DATA FOR REVIEW

━━━━━━━━━━

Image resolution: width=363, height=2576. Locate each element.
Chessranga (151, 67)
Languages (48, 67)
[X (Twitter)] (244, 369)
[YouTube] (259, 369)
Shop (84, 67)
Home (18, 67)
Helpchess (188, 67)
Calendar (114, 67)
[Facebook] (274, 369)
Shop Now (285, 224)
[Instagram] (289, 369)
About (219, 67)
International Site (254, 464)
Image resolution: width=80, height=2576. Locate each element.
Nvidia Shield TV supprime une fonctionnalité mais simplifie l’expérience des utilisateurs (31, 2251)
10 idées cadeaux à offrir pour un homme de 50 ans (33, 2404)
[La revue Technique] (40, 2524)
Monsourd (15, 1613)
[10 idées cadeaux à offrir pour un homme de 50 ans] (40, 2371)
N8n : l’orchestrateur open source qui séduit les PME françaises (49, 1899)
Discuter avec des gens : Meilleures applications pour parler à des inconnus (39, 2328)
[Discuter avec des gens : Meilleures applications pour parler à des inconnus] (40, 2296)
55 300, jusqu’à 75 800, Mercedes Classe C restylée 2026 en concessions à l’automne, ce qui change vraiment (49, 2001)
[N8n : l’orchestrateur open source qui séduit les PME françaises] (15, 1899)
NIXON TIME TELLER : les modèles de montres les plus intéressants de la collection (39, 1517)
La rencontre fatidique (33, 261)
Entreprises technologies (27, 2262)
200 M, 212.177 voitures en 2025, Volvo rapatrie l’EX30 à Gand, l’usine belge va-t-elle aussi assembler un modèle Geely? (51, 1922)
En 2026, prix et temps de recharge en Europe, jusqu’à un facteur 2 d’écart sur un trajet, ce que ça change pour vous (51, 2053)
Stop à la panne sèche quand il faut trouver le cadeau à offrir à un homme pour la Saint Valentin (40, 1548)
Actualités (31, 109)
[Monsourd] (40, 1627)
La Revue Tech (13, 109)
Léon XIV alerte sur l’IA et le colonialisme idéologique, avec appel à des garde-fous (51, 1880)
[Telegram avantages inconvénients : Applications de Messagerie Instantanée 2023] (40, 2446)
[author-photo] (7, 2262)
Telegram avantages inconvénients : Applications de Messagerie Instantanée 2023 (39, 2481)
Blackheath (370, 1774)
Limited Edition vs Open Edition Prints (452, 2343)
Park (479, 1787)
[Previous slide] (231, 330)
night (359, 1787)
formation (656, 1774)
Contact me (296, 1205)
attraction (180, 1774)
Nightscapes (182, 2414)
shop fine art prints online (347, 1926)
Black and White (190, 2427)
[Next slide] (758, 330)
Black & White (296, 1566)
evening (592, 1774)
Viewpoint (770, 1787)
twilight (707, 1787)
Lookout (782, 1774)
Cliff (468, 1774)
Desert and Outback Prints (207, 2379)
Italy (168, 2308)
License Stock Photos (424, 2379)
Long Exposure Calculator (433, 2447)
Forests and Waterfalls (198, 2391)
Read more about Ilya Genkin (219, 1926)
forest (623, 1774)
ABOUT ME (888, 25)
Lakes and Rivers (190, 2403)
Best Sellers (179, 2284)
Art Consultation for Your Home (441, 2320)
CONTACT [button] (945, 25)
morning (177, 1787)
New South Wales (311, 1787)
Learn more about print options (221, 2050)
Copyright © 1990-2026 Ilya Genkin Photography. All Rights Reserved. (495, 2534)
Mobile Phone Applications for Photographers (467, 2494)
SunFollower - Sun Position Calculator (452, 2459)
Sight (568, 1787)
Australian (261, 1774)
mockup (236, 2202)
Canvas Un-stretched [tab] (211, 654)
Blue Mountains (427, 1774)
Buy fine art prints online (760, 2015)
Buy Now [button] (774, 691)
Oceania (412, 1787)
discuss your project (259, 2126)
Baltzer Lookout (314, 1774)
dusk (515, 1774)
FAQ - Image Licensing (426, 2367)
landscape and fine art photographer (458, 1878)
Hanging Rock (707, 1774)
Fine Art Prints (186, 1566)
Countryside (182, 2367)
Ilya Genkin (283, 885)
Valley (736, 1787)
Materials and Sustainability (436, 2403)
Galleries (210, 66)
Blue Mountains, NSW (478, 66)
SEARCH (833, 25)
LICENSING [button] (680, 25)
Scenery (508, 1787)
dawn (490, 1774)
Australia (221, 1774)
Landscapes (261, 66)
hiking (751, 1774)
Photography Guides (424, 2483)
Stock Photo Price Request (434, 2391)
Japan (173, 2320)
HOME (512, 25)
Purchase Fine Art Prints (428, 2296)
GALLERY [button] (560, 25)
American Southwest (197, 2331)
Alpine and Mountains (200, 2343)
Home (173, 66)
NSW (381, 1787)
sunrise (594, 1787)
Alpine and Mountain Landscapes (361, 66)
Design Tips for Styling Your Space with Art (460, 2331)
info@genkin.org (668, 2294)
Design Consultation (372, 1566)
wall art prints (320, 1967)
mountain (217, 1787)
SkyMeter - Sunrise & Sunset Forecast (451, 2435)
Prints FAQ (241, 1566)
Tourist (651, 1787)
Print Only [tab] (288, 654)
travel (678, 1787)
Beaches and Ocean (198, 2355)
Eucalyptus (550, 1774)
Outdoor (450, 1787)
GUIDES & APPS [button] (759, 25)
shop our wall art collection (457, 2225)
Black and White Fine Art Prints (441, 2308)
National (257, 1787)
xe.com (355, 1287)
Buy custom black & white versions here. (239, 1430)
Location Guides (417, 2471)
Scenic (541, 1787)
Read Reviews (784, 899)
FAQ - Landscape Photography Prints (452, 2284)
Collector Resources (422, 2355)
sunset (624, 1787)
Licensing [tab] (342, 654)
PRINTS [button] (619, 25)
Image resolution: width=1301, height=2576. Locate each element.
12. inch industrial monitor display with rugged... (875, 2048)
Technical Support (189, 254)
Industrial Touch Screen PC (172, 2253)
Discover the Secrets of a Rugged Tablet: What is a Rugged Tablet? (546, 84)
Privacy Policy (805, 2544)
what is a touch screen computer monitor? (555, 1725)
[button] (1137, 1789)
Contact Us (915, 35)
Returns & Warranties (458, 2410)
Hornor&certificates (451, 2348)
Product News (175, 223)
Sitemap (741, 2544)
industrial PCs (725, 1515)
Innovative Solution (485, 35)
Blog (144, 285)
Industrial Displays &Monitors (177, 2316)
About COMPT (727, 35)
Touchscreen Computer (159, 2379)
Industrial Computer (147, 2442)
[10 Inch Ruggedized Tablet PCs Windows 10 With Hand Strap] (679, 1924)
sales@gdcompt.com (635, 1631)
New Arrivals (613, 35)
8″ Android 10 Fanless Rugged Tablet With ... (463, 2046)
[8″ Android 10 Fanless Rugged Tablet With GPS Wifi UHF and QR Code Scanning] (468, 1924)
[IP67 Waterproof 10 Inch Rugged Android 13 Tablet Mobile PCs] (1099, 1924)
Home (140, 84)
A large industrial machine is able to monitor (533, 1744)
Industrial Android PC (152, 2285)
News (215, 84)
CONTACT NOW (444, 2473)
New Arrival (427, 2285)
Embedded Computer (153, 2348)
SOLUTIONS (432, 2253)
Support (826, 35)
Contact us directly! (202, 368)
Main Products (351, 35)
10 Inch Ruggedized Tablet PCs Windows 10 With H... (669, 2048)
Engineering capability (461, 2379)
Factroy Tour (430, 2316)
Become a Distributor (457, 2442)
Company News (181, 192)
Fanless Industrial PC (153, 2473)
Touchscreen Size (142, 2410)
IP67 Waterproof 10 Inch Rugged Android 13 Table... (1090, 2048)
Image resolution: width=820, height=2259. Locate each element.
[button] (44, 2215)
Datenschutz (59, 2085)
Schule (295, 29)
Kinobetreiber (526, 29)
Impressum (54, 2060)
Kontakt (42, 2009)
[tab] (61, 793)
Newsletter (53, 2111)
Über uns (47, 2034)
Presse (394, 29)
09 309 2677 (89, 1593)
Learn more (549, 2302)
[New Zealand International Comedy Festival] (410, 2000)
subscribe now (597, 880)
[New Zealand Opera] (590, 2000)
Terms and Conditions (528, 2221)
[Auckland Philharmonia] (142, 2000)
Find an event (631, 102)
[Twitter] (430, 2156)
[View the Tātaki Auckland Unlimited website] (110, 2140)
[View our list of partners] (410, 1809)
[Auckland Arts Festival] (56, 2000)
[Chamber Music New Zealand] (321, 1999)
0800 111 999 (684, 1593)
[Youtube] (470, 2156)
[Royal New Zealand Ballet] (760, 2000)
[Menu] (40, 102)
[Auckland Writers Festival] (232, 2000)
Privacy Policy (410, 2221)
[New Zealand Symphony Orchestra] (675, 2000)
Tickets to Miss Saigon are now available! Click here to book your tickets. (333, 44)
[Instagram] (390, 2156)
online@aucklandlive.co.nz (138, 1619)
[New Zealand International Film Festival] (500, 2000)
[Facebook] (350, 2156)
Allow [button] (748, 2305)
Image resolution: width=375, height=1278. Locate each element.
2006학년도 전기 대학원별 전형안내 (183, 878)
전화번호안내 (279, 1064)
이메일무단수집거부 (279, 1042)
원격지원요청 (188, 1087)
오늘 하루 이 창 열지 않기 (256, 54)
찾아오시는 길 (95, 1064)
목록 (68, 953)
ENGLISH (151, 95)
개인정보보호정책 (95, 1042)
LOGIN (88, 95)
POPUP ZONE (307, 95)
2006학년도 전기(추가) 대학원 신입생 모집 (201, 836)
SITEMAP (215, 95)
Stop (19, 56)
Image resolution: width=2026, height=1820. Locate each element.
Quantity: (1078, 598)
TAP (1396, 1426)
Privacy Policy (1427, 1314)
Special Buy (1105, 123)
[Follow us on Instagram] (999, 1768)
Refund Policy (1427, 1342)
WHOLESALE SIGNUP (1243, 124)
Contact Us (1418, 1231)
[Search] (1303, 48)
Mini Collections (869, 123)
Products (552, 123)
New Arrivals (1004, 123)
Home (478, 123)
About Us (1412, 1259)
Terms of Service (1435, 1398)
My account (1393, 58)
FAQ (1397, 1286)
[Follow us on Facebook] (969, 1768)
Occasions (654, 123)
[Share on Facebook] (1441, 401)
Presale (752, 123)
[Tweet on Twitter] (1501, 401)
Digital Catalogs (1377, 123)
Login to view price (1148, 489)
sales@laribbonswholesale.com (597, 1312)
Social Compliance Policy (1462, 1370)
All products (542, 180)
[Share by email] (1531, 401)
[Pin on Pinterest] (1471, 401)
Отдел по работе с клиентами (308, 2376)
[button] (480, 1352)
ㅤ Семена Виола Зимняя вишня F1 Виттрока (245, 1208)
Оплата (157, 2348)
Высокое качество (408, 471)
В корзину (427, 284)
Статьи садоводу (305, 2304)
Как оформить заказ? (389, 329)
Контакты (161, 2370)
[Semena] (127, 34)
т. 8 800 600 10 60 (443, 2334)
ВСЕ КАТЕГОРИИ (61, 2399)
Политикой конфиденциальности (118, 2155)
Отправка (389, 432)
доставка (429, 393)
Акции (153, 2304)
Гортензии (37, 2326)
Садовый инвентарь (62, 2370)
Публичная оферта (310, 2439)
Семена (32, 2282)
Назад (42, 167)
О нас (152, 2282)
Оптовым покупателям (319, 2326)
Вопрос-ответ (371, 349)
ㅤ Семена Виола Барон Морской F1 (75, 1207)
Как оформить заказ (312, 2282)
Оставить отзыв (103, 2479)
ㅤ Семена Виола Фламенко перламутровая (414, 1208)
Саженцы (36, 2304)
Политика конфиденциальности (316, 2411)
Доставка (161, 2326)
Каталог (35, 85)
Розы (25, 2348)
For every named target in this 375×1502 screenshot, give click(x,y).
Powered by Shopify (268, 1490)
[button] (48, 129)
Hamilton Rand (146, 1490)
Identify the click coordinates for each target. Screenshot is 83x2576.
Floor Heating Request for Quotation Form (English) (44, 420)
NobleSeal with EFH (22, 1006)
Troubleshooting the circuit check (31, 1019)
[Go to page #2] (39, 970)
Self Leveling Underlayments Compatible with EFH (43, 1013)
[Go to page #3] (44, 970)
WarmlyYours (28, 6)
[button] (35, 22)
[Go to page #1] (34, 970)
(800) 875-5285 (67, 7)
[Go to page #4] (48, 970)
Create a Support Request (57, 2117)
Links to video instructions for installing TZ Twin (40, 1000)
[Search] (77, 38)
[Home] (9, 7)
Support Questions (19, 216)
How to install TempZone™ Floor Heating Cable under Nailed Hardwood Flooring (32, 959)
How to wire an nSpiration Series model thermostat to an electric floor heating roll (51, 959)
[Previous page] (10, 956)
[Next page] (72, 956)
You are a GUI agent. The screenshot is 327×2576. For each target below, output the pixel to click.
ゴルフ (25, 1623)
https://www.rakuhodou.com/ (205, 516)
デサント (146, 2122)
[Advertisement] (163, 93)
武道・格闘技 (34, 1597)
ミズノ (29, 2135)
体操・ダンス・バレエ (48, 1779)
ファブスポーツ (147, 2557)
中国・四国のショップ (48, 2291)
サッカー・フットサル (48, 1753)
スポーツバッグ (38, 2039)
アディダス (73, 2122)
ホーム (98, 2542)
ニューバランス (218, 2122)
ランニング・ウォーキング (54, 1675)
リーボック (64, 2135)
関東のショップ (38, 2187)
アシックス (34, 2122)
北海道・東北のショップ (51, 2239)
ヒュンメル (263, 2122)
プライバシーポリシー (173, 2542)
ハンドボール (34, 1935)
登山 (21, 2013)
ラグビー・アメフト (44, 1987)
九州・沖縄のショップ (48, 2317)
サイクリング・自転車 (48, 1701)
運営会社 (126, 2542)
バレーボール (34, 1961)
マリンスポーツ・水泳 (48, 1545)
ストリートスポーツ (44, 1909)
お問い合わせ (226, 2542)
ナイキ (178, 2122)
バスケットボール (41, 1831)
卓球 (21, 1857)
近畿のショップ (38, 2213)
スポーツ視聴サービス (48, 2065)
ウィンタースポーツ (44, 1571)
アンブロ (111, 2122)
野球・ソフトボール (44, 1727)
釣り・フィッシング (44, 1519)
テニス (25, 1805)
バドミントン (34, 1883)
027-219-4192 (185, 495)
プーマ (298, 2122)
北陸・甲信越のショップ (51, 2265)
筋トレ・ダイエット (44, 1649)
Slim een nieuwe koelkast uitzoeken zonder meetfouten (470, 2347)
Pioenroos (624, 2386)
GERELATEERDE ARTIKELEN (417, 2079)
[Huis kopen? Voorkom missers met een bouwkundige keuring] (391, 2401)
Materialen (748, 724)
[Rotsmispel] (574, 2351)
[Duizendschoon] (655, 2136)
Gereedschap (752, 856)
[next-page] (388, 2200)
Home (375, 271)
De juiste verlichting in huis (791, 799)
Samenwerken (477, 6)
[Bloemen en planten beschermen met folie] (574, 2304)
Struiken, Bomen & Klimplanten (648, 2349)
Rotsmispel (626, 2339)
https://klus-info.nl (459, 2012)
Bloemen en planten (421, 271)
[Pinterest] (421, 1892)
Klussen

━━━━━━━━━━

REQUIRED WORK
Out of the listing above, reproduce exactly the lines from the one with "Image resolution: width=2026, height=1820." up to and including the one with "Social Compliance Policy (1462, 1370)".

RESPONSE AREA
Image resolution: width=2026, height=1820. Locate each element.
Quantity: (1078, 598)
TAP (1396, 1426)
Privacy Policy (1427, 1314)
Special Buy (1105, 123)
[Follow us on Instagram] (999, 1768)
Refund Policy (1427, 1342)
WHOLESALE SIGNUP (1243, 124)
Contact Us (1418, 1231)
[Search] (1303, 48)
Mini Collections (869, 123)
Products (552, 123)
New Arrivals (1004, 123)
Home (478, 123)
About Us (1412, 1259)
Terms of Service (1435, 1398)
My account (1393, 58)
FAQ (1397, 1286)
[Follow us on Facebook] (969, 1768)
Occasions (654, 123)
[Share on Facebook] (1441, 401)
Presale (752, 123)
[Tweet on Twitter] (1501, 401)
Digital Catalogs (1377, 123)
Login to view price (1148, 489)
sales@laribbonswholesale.com (597, 1312)
Social Compliance Policy (1462, 1370)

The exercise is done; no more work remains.